Ele reza pelo Faraó quando Deus, com as pragas, tentava converter o coração dos egípcios (cf. Ex 8-10); pede ao Senhor a cura da irmã Maria, enferma de lepra (cf. Nm 12,9-13); intercede pelo povo que havia se rebelado, aterrorizado pelo informe dos exploradores (cf. Nm 14,1-19); reza quando o fogo estava devorando o acampamento (cf. Nm 11,1-2) e quando serpentes venenosas estavam fazendo um massacre (cf. Nm 21,4-9); dirige-se ao Senhor e reage protestando quando o peso da sua missão se tornou muito grande (cf. Nm 11,10-15); vê Deus e fala com ele "face a face", como se fala com um amigo (cf. Ex 24,9-17; 33,7-23; 34,1-10.28-35).

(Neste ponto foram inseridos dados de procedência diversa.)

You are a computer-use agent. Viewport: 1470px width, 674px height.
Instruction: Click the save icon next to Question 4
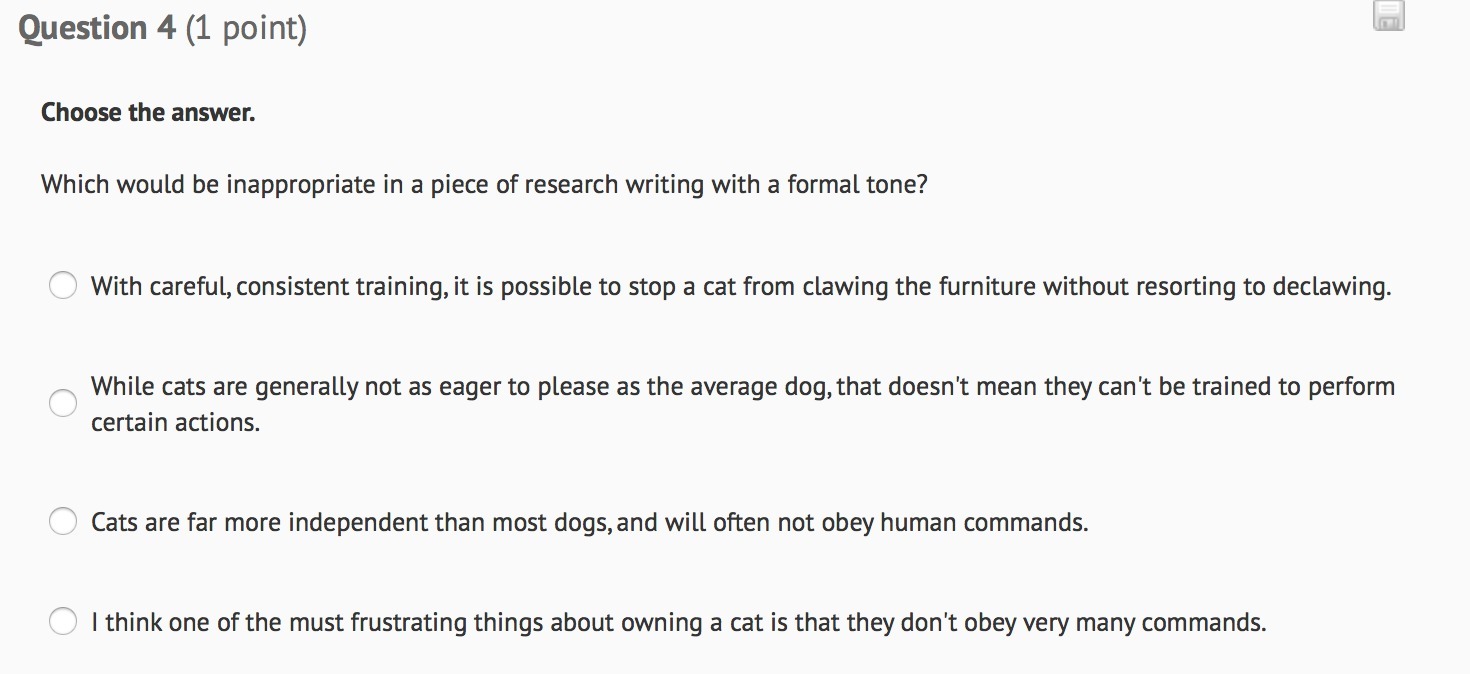[1389, 17]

Também quando o povo, no Sinai, pede a Aarão que faça um bezerro de ouro, Moisés reza, explicando de forma emblemática sua própria função de intercessor. O episódio é narrado no capítulo 32 do Livro do Êxodo e tem um relato paralelo no Deuteronômio, no capítulo 9. É neste episódio que eu gostaria de me deter na catequese de hoje, em particular na oração de Moisés que encontramos na narração do Êxodo. O povo se encontrava aos pés do Monte Sinai, enquanto Moisés, em cima do monte, esperava o dom das Tábuas da Lei, jejuando durante quarenta dias e quarenta noites (cf. Ex 24,18; Dt 9,9). O número 40 tem um valor simbólico e significa a totalidade da experiência, enquanto com o jejum se indica que a vida vem de Deus, é Ele quem a sustenta.
O fato de comer implica na assunção do alimento que nos sustenta; por isso, jejuar, renunciando à comida, adquire, neste caso, um significado religioso: é uma maneira de indicar que não só de pão vive o homem, mas de toda palavra que sai da boca do Senhor (cf. Dt 8,3). Jejuando, Moisés indica que espera o dom da Lei divina como fonte de vida; esta desvela a vontade de Deus e nutre o coração do homem, fazendo-o entrar em uma aliança com o Altíssimo, que é fonte de vida, é a Vida em si.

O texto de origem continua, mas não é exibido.